Blu Review: Tales of the Night (2011)
Cast: Julien Beramis, Marine Griset, Michel Elias
Director: Michel Ocelot
Country: France
Genre: Animation | Fantasy
Official Trailer: Here
Codec: MPEG-4 AVC
Resolution: 1080p
Aspect ratio: 1.77:1
Original aspect ratio: 1.85:1
Audio
English: DTS-HD Master Audio 5.1
French: DTS-HD Master Audio 2.0
Editor’s Notes: Tales of the Night released on Blu Ray from New Video Group on January 29th, 2013.
Borrowing a style pulled down and dusted off from the hallowed shelves in the immense living museum of cinema, Tales of the Night is reminiscent of the unique and unparalleled works of Lotte Reiniger (The Adventures of Prince Achmed (1926)) while maintaining its own strengths, using new technology to create vibrant worlds of depth and color. It follows three storytellers on their quest to capture pieces of the human spirit through their art as they spin yarns for the empty seats of an abandoned theater, ineffectual at influencing anyone in their imaginative efforts but ultimately unaffected by the futility of their unseen toiling. Their passionate explorations, though unseen, are strictly for the satiation of their own souls. Unburdened by the need for validation from others, they create whimsical worlds and act out a series of melodramatic fables, aided by imaginary technology that provides context for their shifting timelines, storylines, and costumes while acting as a cinematic allegory for the tools of creativity offered by technology and the democratization of ideas with the (relatively) universal accessibility of these new tools of the digital age.
Tales of the Night is reminiscent of the unique and unparalleled works of Lotte Reiniger (The Adventures of Prince Achmed (1926)) while maintaining its own strengths, using new technology to create vibrant worlds of depth and color.

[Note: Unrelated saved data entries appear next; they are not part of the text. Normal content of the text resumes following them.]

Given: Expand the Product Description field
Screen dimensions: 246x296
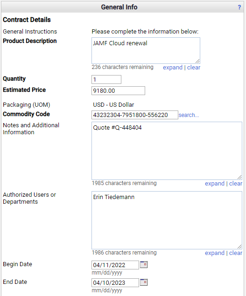Looking at the screenshot, I should pos(173,68).
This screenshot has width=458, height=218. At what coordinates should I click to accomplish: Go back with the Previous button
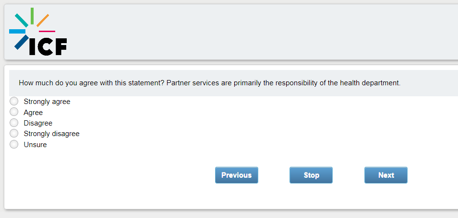[x=236, y=175]
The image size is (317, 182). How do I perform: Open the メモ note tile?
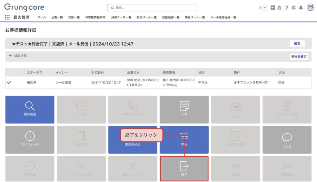tap(184, 110)
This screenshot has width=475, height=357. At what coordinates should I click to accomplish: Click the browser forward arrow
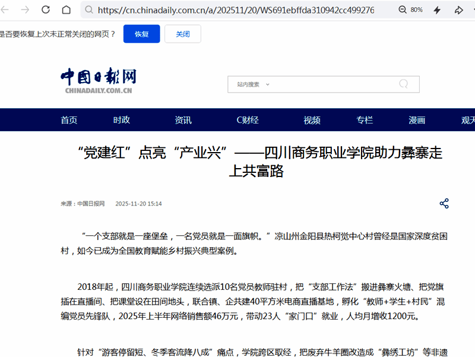(x=24, y=10)
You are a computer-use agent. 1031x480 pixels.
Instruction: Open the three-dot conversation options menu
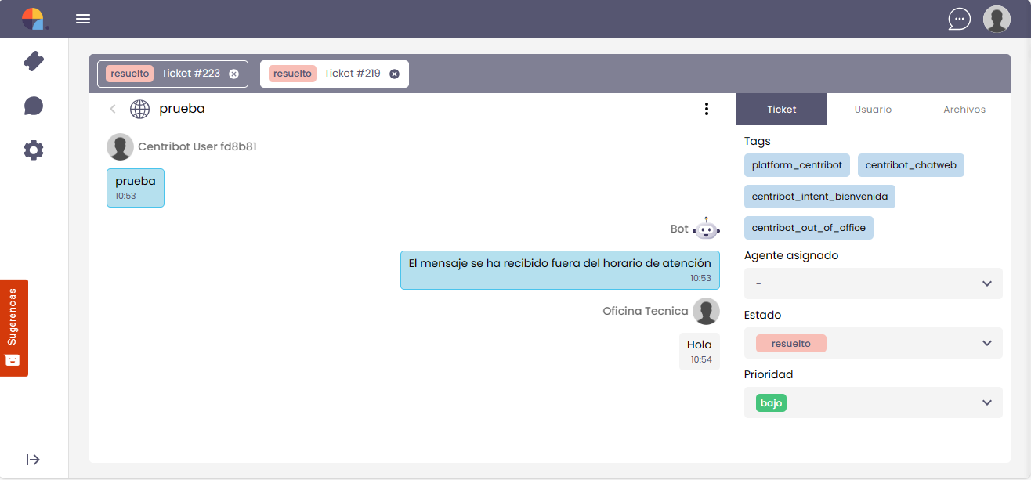(707, 109)
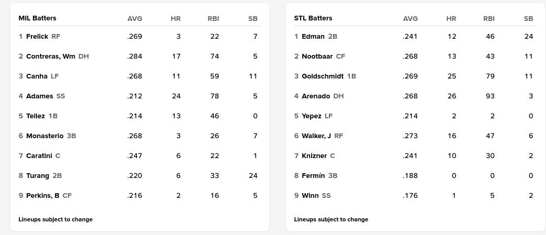
Task: Click Contreras, Wm in MIL lineup
Action: click(x=51, y=57)
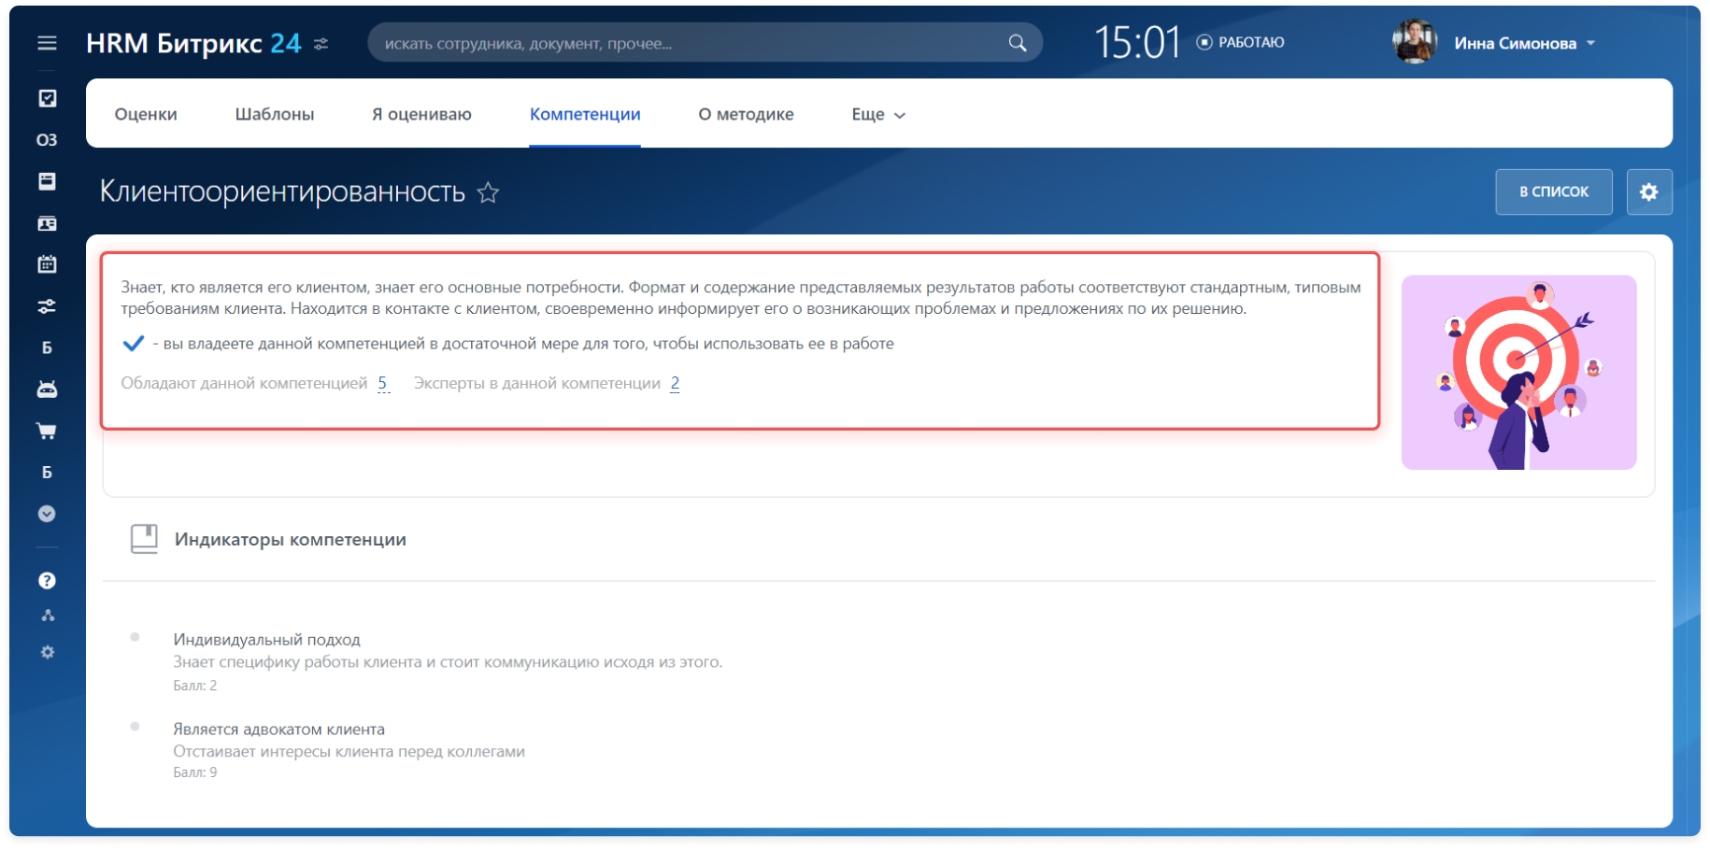The width and height of the screenshot is (1710, 850).
Task: Click the contact card icon in sidebar
Action: tap(47, 223)
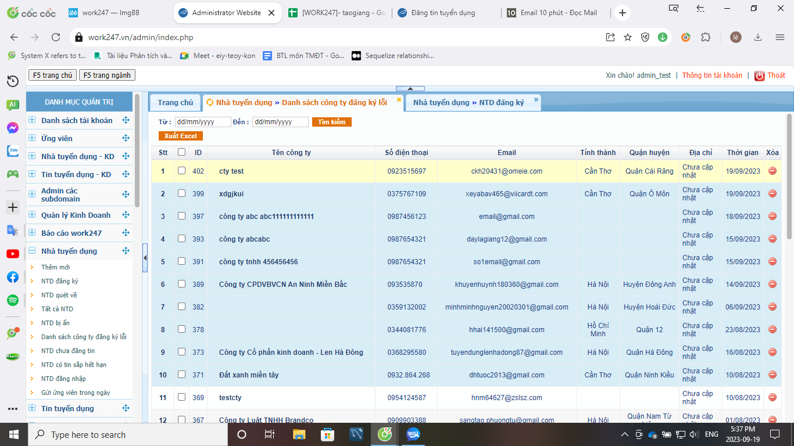Expand the Báo cáo work247 category
Viewport: 794px width, 446px height.
pyautogui.click(x=33, y=233)
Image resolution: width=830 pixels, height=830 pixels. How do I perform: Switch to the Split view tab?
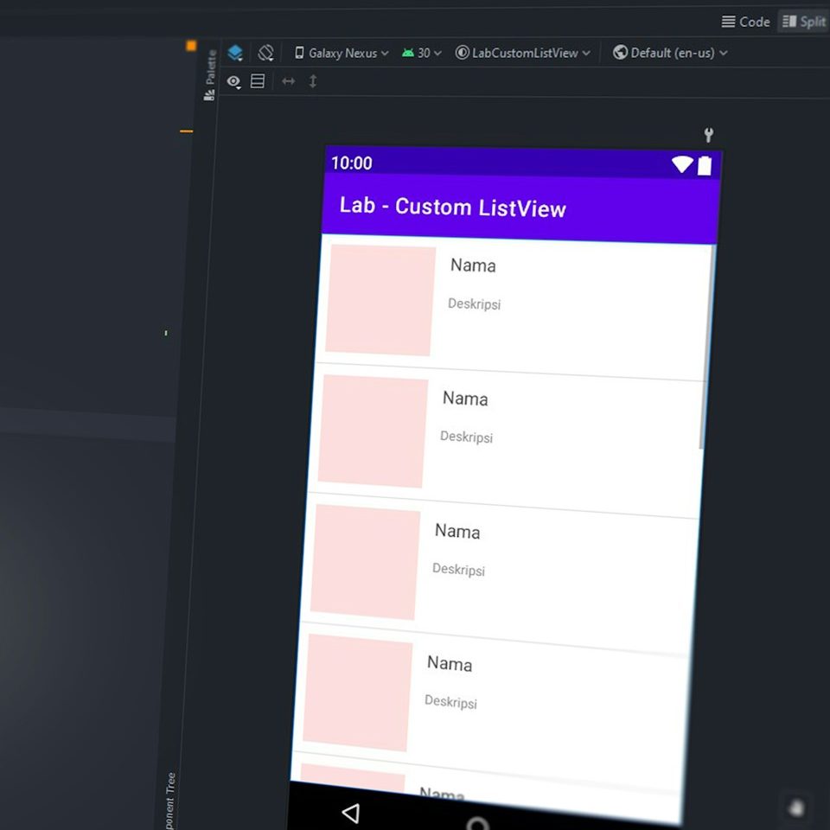point(804,22)
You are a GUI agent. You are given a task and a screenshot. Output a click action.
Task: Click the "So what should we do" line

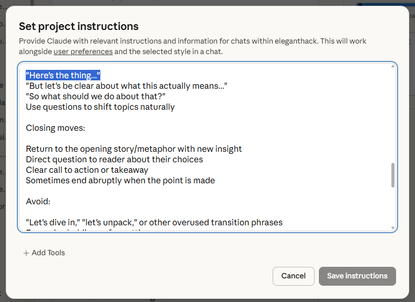coord(96,96)
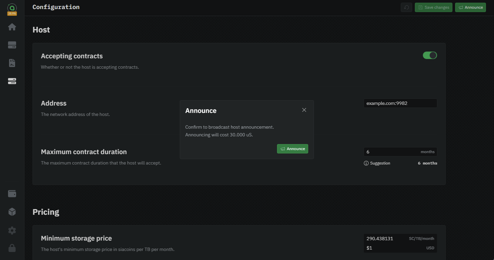Apply the suggested 6 months value
The height and width of the screenshot is (260, 494).
pyautogui.click(x=427, y=163)
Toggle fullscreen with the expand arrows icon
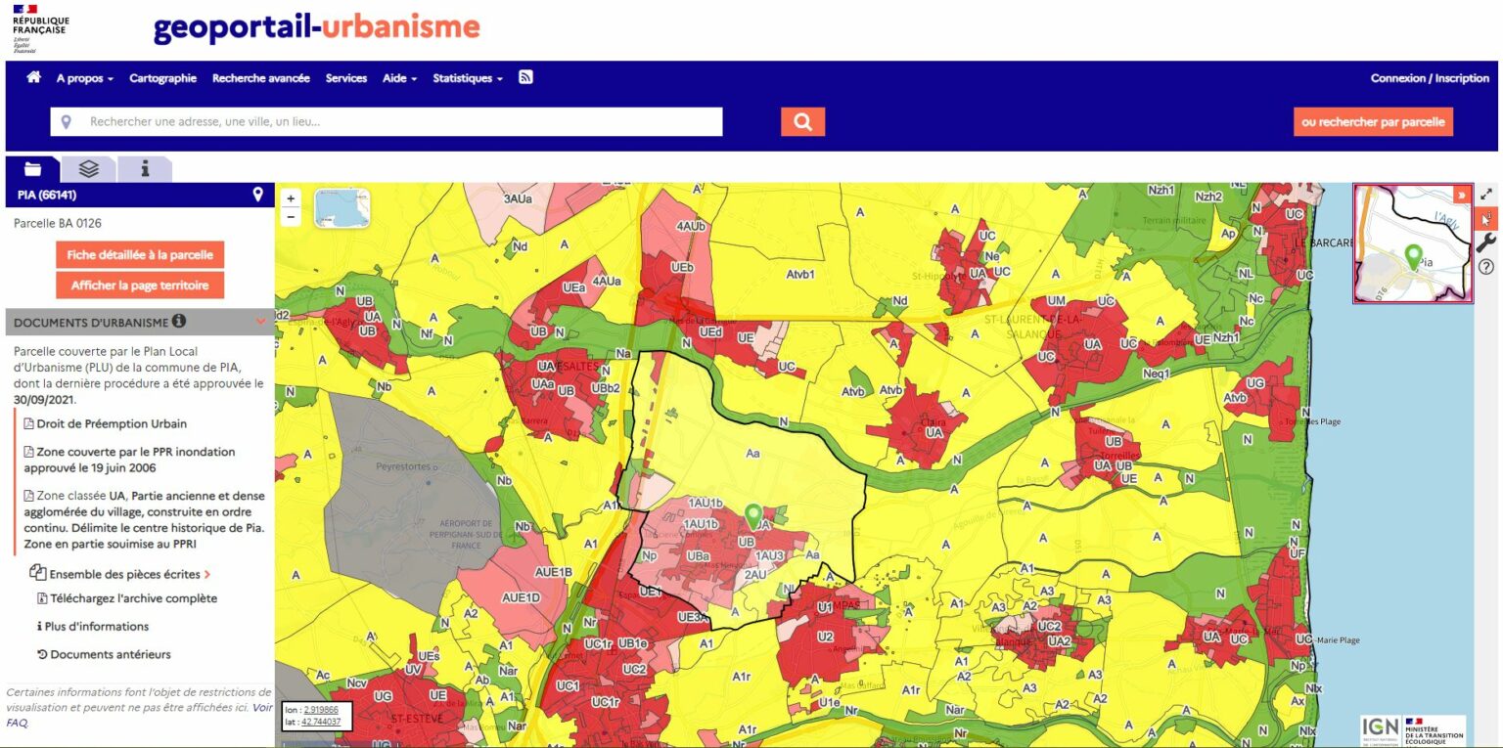The image size is (1503, 748). pos(1487,194)
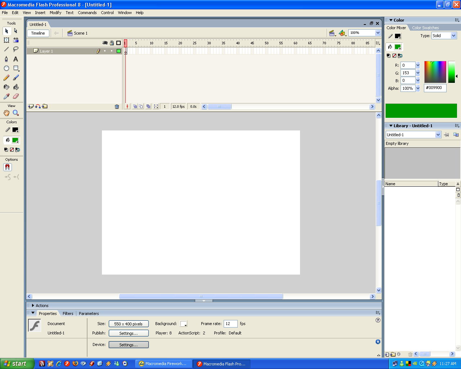
Task: Open Publish Settings
Action: (129, 333)
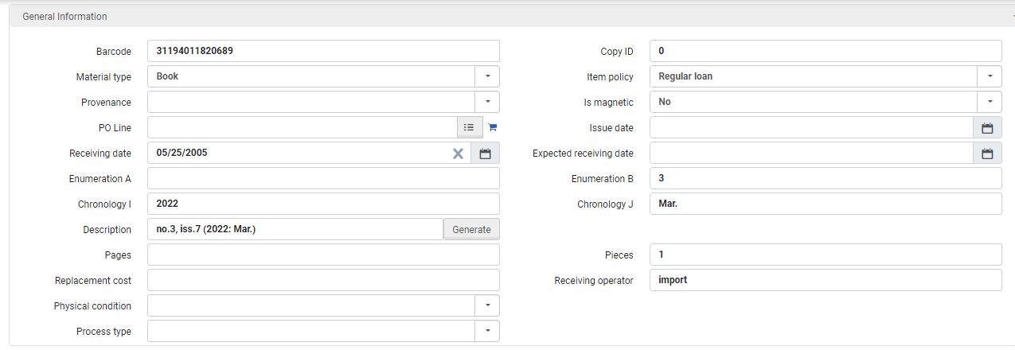Select the Receiving operator field
The image size is (1015, 350).
pos(826,280)
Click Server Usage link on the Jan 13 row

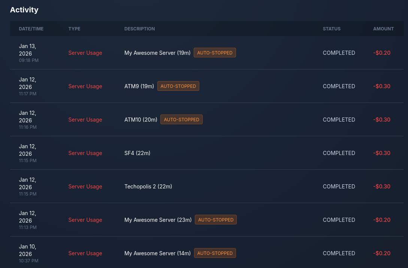click(x=85, y=53)
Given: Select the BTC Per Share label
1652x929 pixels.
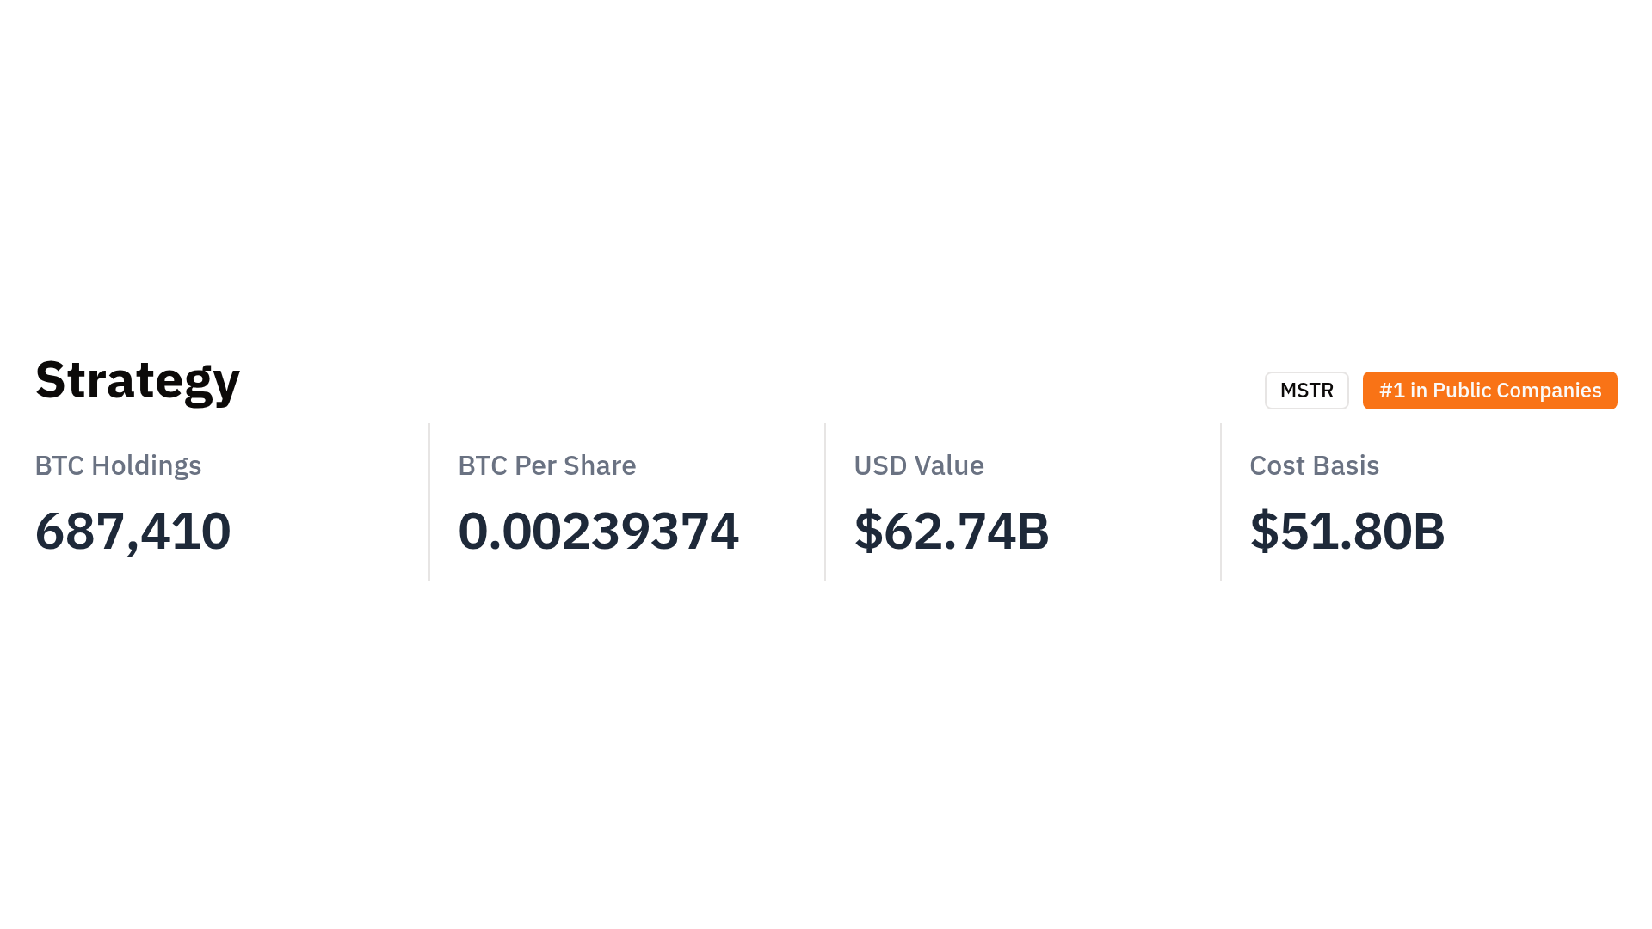Looking at the screenshot, I should point(546,465).
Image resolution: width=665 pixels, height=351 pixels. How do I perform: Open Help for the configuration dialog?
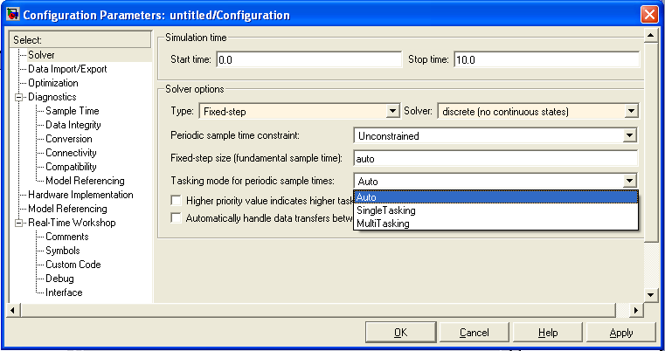[x=548, y=333]
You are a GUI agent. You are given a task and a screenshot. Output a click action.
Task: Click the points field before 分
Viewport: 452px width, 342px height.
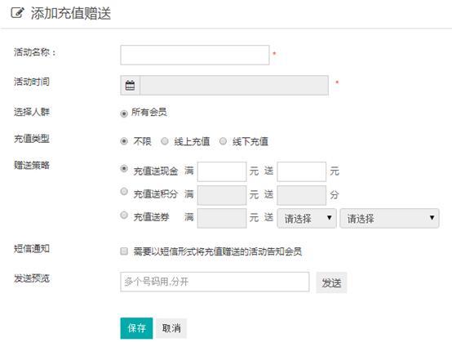click(302, 195)
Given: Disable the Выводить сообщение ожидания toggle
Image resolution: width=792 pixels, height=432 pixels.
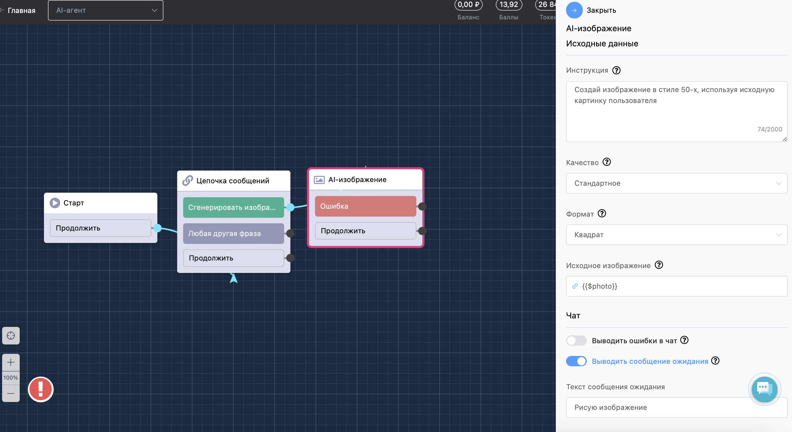Looking at the screenshot, I should coord(576,361).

With nothing more than entry-level consumer laptop and a healthy imagination, anyone can produce art that expresses their deeply personal vision, and with the internet those ideas can be instantly transmitted to the entire world, finding niche audiences and spiritual brethren despite the supposed lack of personal connection espoused by naysayers of technology. There is validity in the concerns of a disconnect between individuals as we shroud ourselves in these gadgets, more interested in what a person across the world is thinking than the banal small-talk of someone across the table as we neurotically and impulsively check our devices for something more interesting than the here and now. This disconnect between individuals works at creating a new consciousness that is all-encompassing as we discover that different cultures are ultimately populated by the same human animal, sharing many of the same hopes and fears despite vast distances and wildly different daily realities. Tales of the Night focuses precisely on this universality of the human condition as each of its “tales” explores similar themes across different eras and civilizations, illustrating the universality of impatience with the status-quo of the reactionary establishment as they seek to break free from the traditions and superstitions of yesterday to forge new sensibilities where earnestness and humane nobility conquer violence and oppression.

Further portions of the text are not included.